§ **Work instructions**
Line by line, transcribe all of the entries exactly.

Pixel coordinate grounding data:
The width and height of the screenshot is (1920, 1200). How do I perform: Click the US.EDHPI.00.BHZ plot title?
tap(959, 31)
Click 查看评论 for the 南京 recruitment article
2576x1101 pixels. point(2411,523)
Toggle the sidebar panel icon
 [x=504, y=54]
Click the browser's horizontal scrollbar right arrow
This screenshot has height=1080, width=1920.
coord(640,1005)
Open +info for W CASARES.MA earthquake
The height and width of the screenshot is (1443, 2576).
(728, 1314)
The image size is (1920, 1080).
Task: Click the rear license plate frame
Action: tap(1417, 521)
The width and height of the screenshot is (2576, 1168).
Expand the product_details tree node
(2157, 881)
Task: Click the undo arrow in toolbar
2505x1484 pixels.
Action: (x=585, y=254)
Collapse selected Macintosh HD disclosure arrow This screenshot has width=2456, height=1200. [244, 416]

§ **Solution to this task**
The width and height of the screenshot is (1920, 1200). How do I perform: Click the US.EDHPI.00.BHZ plot title?
tap(959, 31)
Click 查看评论 for the 南京 recruitment article
2576x1101 pixels. point(2411,523)
Toggle the sidebar panel icon
 [x=504, y=54]
Click the browser's horizontal scrollbar right arrow
This screenshot has height=1080, width=1920.
coord(640,1005)
Open +info for W CASARES.MA earthquake
The height and width of the screenshot is (1443, 2576).
(728, 1314)
The image size is (1920, 1080).
Task: Click the rear license plate frame
Action: tap(1417, 521)
The width and height of the screenshot is (2576, 1168).
Expand the product_details tree node
(2157, 881)
Task: Click the undo arrow in toolbar
2505x1484 pixels.
Action: (x=585, y=254)
Collapse selected Macintosh HD disclosure arrow This screenshot has width=2456, height=1200. [244, 416]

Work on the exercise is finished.